Source records:
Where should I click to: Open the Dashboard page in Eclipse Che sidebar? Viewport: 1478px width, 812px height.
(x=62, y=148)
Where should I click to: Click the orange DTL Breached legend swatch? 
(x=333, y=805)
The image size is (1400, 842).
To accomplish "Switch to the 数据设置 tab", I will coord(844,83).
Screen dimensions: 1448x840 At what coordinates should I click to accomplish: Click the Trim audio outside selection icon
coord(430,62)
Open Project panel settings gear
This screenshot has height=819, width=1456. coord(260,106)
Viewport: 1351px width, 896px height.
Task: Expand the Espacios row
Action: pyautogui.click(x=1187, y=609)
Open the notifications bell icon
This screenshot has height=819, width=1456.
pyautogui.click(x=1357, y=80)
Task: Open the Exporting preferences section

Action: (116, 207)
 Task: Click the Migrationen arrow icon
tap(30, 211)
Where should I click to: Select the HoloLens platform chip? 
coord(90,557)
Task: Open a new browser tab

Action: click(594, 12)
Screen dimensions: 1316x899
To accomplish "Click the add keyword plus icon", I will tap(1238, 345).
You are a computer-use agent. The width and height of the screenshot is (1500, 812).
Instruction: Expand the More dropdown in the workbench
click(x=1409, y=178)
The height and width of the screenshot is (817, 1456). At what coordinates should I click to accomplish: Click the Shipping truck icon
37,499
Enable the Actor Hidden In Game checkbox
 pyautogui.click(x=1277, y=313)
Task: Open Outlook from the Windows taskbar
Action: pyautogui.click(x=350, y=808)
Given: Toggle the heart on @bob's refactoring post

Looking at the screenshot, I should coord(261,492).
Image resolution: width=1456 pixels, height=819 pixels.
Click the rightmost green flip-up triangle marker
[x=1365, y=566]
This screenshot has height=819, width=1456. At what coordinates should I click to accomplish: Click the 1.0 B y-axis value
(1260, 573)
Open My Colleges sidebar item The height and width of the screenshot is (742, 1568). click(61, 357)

What to produce:
Return, with nothing added or dropped, the line containing "Where should I click to: Select" and every line after it to the end of the listing above.

Solution:
Where should I click to: Select the HoloLens platform chip? 
coord(90,557)
Task: Open a new browser tab

Action: click(594, 12)
Screen dimensions: 1316x899
To accomplish "Click the add keyword plus icon", I will tap(1238, 345).
You are a computer-use agent. The width and height of the screenshot is (1500, 812).
Instruction: Expand the More dropdown in the workbench
click(x=1409, y=178)
The height and width of the screenshot is (817, 1456). At what coordinates should I click to accomplish: Click the Shipping truck icon
37,499
Enable the Actor Hidden In Game checkbox
 pyautogui.click(x=1277, y=313)
Task: Open Outlook from the Windows taskbar
Action: pyautogui.click(x=350, y=808)
Given: Toggle the heart on @bob's refactoring post

Looking at the screenshot, I should coord(261,492).
Image resolution: width=1456 pixels, height=819 pixels.
Click the rightmost green flip-up triangle marker
[x=1365, y=566]
This screenshot has height=819, width=1456. At what coordinates should I click to accomplish: Click the 1.0 B y-axis value
(1260, 573)
Open My Colleges sidebar item The height and width of the screenshot is (742, 1568). click(61, 357)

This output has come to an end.